Designer Babies and a Brave New Biopolitics
In 2018, the world recoiled when a Chinese scientist announced the birth of the first gene-edited babies. For a brief moment, humanity looked in the mirror and saw what it was becoming. Not a species guided by faith or humility, but one tinkering with its own design. Seven years later, that mirror is back in front of us. And this time, it’s bigger, better funded, and headquartered in Manhattan.
A new startup called Manhattan Genomics has vowed to “end genetic disease” by editing embryos before birth — in other words, to design human beings. Its founders are not mad scientists in lab coats but sleek entrepreneurs fluent in the language of disruption. One of them even compares her venture to the Manhattan Project. The analogy is as revealing as it is disturbing. Both promise to change the world by splitting something sacred — the atom, then, the genome now. (RELATED: Eugenics: The Dark Side of IVF)
To be fair, not all genetic editing is dystopian. In some rare cases, it can be genuinely life-saving. A baby might be born with a deadly mutation that could be corrected in the womb. A family with a long history of inherited disease might finally be freed from fear. In those instances, technology can serve compassion — science working as an extension of mercy.
Manhattan Genomics is not content to heal the sick; it aims to rewrite the human story.
But that is not what this movement is really about. Manhattan Genomics is not content to heal the sick; it aims to rewrite the human story. It wants to move from curing illness to “optimizing” life itself. And that shift — subtle, seductive, sold in the language of progress — is where the real danger lies. Because once we begin deciding what counts as a “better” human, we are no longer doctors but designers. (RELATED: What C. S. Lewis Can Tell Us About New IVF Eugenics Technology)
We’re told this is about compassion, yet it reeks of control. It is not hard to imagine where it leads: embryos selected not only for health but for height, intelligence, appearance — and, inevitably, for profit. A world where parents become consumers, children become products, and the line between creation and construction disappears. Today’s “disease prevention” becomes tomorrow’s “enhancement,” and before long, morality itself is just another obsolete gene to edit out. (RELATED: ‘Three-Parent’ Human Experiment Becomes the Standard for a New IVF Treatment)
The language of this new era is curiously familiar: “innovation,” “empowerment,” “choice.” It’s the vocabulary of Silicon Valley — soft words masking hard realities. And while the founders insist they’ll be transparent, their track records read more like parables of hubris. One cofounder previously helped launch a project to create glowing rabbits. Now she wants to glow up humanity itself. The symbolism writes itself.

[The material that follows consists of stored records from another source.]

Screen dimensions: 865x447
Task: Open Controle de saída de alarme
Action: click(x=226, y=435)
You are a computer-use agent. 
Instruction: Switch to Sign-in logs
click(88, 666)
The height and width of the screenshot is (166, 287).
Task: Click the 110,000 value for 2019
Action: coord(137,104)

Their pitch to investors sounds philanthropic: we will end suffering. Yet ending suffering has always been the first justification for the worst ideas. The early eugenicists of the twentieth century said much the same thing — that they would “eliminate defects” and “advance mankind.” They used science to rationalize moral blindness. The tools are different now, but the temptation is the same: to play God without permission.

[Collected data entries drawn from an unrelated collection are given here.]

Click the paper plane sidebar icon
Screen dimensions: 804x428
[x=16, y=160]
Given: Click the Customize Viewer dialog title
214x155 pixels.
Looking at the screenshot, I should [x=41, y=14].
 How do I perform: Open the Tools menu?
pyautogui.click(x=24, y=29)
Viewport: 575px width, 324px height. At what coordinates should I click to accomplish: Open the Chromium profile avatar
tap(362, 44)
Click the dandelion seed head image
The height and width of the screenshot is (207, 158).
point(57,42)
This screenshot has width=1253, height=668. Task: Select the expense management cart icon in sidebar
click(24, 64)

Even some scientists who support embryo research admit that what’s unfolding is a moral free-for-all. In academia, there were guardrails — committees, ethics boards, and some degree of accountability. But startups answer to venture capital, not conscience. When progress is measured by funding rounds and press coverage, the line between “innovation” and “insanity” can blur quickly. Manhattan Genomics isn’t just rewriting genes. It’s also rewriting the rules.
The Christian concern here is not rooted in technophobia, but theology. The belief that life is sacred, that creation has purpose beyond our engineering. Christians, conservatives, and frankly anyone who values sanity should see this for what it is: a rebellion against limits. The story of Eden began with the same impulse — to know more, to control more, to be like God. Now, however, the serpent tempts not with apples but with upgrades.

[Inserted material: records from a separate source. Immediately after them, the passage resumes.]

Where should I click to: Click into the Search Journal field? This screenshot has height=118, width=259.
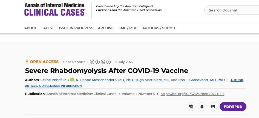click(232, 10)
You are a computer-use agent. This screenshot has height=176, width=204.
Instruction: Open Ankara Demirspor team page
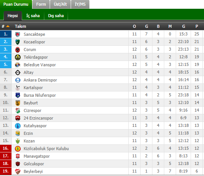tap(40, 80)
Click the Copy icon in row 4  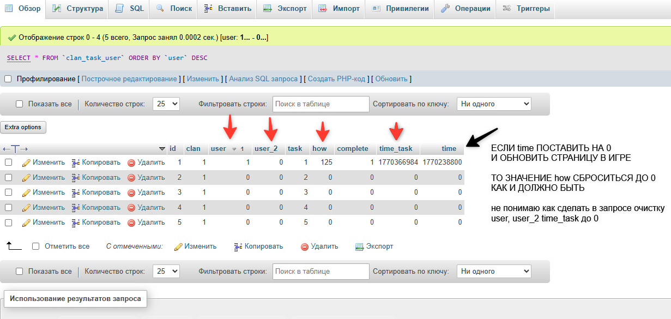click(x=76, y=208)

Yes, there will be moving stories: a child saved from illness, a family spared heartbreak. But those exceptions will be used to justify an industry of genetic vanity. The real market won’t be the sick; it’ll be the scared and the ambitious — the parents who want guarantees, the elites who can afford them. “Healthy” will quietly evolve to mean “enhanced.” And like all luxuries, it will trickle down only in advertising, never in access.
The moral implications are staggering. Once we start treating embryos as editable code, what stops us from debugging the inconvenient — disability, difference, perhaps even temperament? We’ve already seen societies discard the unborn for having the “wrong” chromosome count. Imagine that prejudice with a billion-dollar research lab behind it.
There’s a tragic irony in the company’s name. The original Manhattan Project gave humanity the power to destroy itself in an instant. This one offers the same outcome, only slower and subtler — a creeping corrosion of what it means to be human.
So yes, Christians should care. Conservatives should care. Anyone who believes that life is more than data should care. Because this isn’t science serving humanity, but science rearranging it.
We’re told this is progress. But progress toward what? You can draw your own conclusion. Something tells me it won’t bring much comfort.